On April 16, 2007, Virginia Tech professor Liviu Librescu tragically died during the worst school shooting in U.S. history — after saving the lives of 22 students.

Virginia Polytechnic Institute and State UniversityProfessor Liviu Librescu, the Romanian American engineer and teacher who died protecting his students at Virginia Tech.
Liviu Librescu’s life was bookended by tragedy. As a Jewish child in Romania during World War II, Librescu was forced to grow up in a labor camp and a ghetto at the height of the Holocaust.
He survived, however, and went on to study aerospace engineering. When he refused to swear allegiance to the regime of Nicolae Ceauşescu, a communist leader of Romania, it nearly ended Librescu’s career. Luckily, a smuggled manuscript that he published in the Netherlands garnered international attention, and Librescu found new opportunities in Israel.
Librescu first got a job at Tel Aviv University as a professor of aeronautical and mechanical engineering before leaving on sabbatical for the United States. There, he eventually took a new job with the Virginia Polytechnic Institute and State University in Blacksburg, Virginia.
It was a good life, one that was well earned. Liviu Librescu had a brilliant mind and reportedly published more articles than any other professor at Virginia Tech. But on April 16, 2007, one of the worst tragedies in modern American history robbed 32 innocent people of their lives.

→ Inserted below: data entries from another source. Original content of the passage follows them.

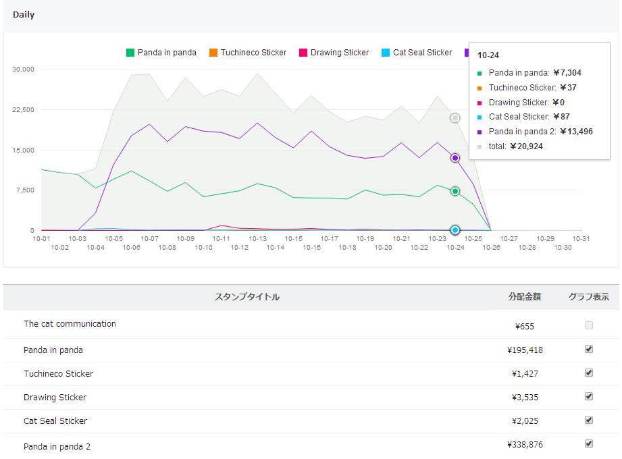This screenshot has height=459, width=622.
Task: Click the green 10-24 data point marker
Action: pos(455,191)
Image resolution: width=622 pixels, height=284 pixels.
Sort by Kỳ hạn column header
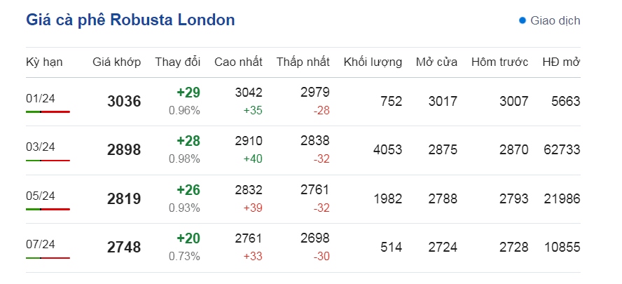(x=44, y=62)
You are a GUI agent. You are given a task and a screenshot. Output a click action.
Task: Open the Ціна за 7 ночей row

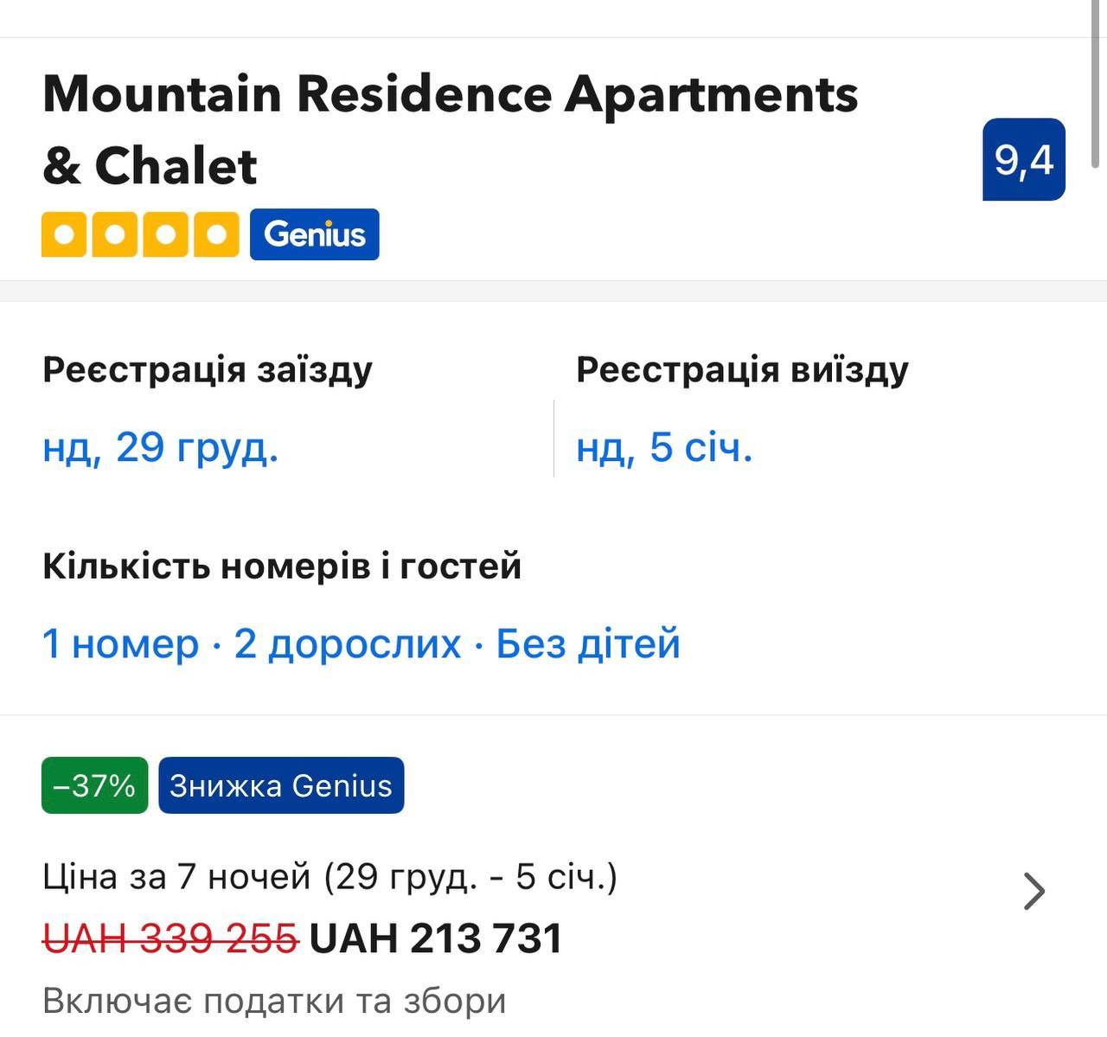point(330,877)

That day, the day of the Virginia Tech shooting, gunman Seung-Hui Cho entered the Norris Hall Engineering Building and opened fire on classrooms. Librescu was teaching in Room 204. As Cho approached, Librescu yelled for his students to escape through the room’s windows, and physically blocked the door, even as Cho began firing his weapon.
Thanks to Liviu Librescu, all but one of his students made it out of the classroom alive. Tragically, Librescu did not survive.
Liviu Librescu’s Life Growing Up In Nazi-Allied Romania During World War II
Liviu Librescu was born on August 18, 1930, to a Jewish family in Ploieşti, Romania. When Librescu was still a young child, Romania allied itself with Nazi Germany and joined the Axis powers in 1940.
That year, Ion Antonescu assumed full control of the country and ordered the Romanian military to invade the Soviet Union. Around the same time, Antonescu, following Adolf Hitler’s lead, ordered that thousands of Romanian Jews should be murdered or placed in labor camps or ghettos. Librescu’s family was first sent to a labor camp and then a ghetto in Focsani.
“We were in Romania during the Second World War, and we were Jews there among the Germans, and among the antisemitic Romanians,” Librescu’s wife Marlena recalled, according to the Associated Press.

Public DomainIon Antonescu, the Romanian dictator who allied the country with the Nazis.
Liviu Librescu and his future wife Marlena survived the horror and bloodshed, but many other Romanian Jews were not so fortunate.
Between 280,000 and 380,000 Romanian and Ukrainian Jews were killed by Nazi-allied Romania during World War II, according to a 2004 report issued by an international panel. The report concluded:
“Of all the allies of Nazi Germany, Romania bears responsibility for the deaths of more Jews than any country other than Germany itself. The murders committed in Iasi, Odessa, Bogdanovka, Domanovka, and Peciora, for example, were among the most hideous murders committed against Jews anywhere during the Holocaust. Romania committed genocide against the Jews. The survival of Jews in some parts of the country does not alter this reality.”
Following the Soviet occupation of the country, a coup orchestrated by King Michael of Romania deposed Antonescu and shifted Romanian allegiance to the Allied forces. But continued Soviet occupation following the war also proved to be a problem for King Michael, as it soon became clear that Romania was nearing a communist government of its own.
In December 1947, the king was forced to abdicate his throne.
Amidst the country’s communist government, Librescu became a successful engineer, but a new regime later forced him to leave the country.